Here are the main points I was reading from, with links:
Update 11 July 2012: fixed some links.
- My name is John Quarterman. I am a pine tree farmer in Lowndes County, Georgia, a couple hours’ drive from Plant Hatch, and about twice that far from Plant Vogtle.
- I am proxy representing Lynn R. Chong of New Hampshire, home of Seabrook, the last nuclear plant permitted in this country before the new units at Plant Vogtle.
- I want to start by congratulating CEO Thomas A. Fanning on his 62% compensation raise in 2011. Georgia Power customers also got a raise, a rate hike to help pay for the new nuclear units at Plant Vogtle, due to that nuclear investment act of a few years ago.
- I’m a fan of big bets, but bond rater Moody’s calls investment in new nuclear energy a “bet-the-farm risk”.
- Since Seabrook and Three Mile Island, Wall Street has consistently refused to make significant investment in new nuclear facilities, and the expansion of Plant Vogtle is now only possible through an $8.33 billion dollar federal government loan guarantee to socialize Southern Company’s financial risks.
- Japan bet the farm on nuclear, and got Fukushima, one of the world’s worst nuclear disasters. Japan has since shut down all 50 of its reactors, in just under 18 months, forcing power company TEPCO to take an $8.7 billion loss and a $12.5 billion bailout from the Japanese government.
- Since Fukushima Germany has already closed eight nuclear plants and is closing more, already forcing Germany’s biggest power company, E.ON, to lay off up to 11,000 staff, to take its first quarterly loss in a decade, and to cut its shareholder dividend.
- Even Bulgaria cancelled its Belene nuclear plant this March, and has started installing solar power instead.

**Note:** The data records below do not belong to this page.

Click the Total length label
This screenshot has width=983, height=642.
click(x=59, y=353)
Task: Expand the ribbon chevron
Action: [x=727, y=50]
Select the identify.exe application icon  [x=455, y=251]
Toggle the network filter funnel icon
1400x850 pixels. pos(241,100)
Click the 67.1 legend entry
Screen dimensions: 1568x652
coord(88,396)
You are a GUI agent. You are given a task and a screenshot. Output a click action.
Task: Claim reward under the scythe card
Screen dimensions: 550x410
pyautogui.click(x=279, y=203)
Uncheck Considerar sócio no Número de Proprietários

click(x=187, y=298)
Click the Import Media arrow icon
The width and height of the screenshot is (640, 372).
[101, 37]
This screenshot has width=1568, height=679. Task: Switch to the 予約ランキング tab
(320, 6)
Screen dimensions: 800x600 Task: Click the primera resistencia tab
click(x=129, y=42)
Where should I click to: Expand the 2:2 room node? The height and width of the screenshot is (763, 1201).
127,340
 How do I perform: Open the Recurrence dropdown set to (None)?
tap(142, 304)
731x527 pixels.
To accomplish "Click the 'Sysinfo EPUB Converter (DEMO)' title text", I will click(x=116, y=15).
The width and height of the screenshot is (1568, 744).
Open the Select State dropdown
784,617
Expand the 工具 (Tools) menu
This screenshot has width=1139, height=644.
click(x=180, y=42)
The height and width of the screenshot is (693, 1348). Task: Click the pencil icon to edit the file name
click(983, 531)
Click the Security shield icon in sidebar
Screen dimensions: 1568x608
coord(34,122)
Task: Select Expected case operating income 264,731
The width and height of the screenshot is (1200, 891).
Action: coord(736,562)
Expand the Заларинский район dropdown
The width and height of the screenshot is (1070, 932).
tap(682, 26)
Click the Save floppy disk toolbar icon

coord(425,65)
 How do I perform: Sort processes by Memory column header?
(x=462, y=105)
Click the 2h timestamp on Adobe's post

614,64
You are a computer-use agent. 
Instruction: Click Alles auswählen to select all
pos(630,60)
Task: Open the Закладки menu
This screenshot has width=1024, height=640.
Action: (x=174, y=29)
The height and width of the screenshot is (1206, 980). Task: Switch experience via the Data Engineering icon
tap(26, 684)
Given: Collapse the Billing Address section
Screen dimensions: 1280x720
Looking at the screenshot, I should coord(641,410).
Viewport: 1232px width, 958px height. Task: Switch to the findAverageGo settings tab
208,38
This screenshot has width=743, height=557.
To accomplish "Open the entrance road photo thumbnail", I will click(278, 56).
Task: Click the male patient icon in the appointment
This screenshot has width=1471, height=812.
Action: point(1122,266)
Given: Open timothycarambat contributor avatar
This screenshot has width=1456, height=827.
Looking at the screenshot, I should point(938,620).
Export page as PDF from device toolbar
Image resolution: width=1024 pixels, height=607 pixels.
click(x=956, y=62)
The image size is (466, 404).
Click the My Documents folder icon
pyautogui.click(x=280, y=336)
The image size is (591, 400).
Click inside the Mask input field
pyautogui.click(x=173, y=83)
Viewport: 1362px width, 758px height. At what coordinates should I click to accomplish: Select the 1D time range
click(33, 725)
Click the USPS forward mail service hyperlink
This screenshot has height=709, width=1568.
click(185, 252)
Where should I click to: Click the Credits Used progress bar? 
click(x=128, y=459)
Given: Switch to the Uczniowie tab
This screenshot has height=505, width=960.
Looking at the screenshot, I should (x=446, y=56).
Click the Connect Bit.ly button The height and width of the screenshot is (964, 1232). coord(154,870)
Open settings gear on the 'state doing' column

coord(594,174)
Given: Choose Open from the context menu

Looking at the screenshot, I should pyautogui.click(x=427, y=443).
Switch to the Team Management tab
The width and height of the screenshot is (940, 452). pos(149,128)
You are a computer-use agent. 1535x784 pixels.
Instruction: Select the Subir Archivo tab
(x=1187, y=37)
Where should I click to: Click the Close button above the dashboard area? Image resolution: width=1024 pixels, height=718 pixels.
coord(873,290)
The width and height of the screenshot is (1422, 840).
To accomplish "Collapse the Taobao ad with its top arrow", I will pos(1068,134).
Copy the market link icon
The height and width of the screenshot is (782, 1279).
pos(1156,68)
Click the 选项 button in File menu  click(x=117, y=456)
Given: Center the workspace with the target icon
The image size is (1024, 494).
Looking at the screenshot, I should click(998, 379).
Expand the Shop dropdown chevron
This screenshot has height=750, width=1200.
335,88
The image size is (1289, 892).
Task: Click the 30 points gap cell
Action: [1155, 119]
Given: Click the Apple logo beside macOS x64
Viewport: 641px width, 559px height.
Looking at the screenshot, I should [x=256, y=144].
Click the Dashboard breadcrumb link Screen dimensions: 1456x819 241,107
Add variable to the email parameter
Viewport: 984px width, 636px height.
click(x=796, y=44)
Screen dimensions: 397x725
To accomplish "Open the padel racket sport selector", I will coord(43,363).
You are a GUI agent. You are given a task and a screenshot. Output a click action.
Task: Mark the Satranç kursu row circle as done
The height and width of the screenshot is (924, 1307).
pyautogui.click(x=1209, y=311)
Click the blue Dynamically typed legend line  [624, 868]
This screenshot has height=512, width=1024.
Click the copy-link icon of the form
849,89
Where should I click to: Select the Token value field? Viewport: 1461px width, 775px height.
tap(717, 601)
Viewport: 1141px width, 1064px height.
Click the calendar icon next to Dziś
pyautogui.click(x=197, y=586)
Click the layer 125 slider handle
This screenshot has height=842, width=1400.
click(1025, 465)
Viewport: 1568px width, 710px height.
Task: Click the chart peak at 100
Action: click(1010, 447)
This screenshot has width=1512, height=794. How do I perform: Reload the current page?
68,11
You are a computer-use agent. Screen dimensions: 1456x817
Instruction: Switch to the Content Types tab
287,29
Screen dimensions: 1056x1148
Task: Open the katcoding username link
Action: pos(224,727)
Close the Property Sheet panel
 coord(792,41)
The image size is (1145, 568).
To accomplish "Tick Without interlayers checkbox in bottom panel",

- Yet Georgia and the Southern Company continue betting the farm on Plant Vogtle. That bad business bet risks bankrupting Southern Company like Seabrook bankrupted Public Service of New Hampshire, and like Fukushima is bankrupting E.ON and TEPCO; TEPCO which is surviving only on government bailouts.
- This bet-the-farm risk has Georgia Power customers paying extra to keep Georgia still farther behind in wind and solar energy. Behind places like California, North Carolina, and even New Jersey. Solar and wind for which there are private investors like Google because the costs are known and the installation times are quick, unlike nuclear.
- I’m also pleased to hear that Southern Company is doing private research. SO sounds like just the company to research smart grids and balancing power. There’s a study out of North Carolina; I’m sure you’re familiar with it; it may help with that.
- With Plant Vogtle schedule slips and cost over-runs already occurring and 32 pending permit amendments which will cause further delays and cost rises, what is Southern Company’s exit strategy for when this big bet goes bad?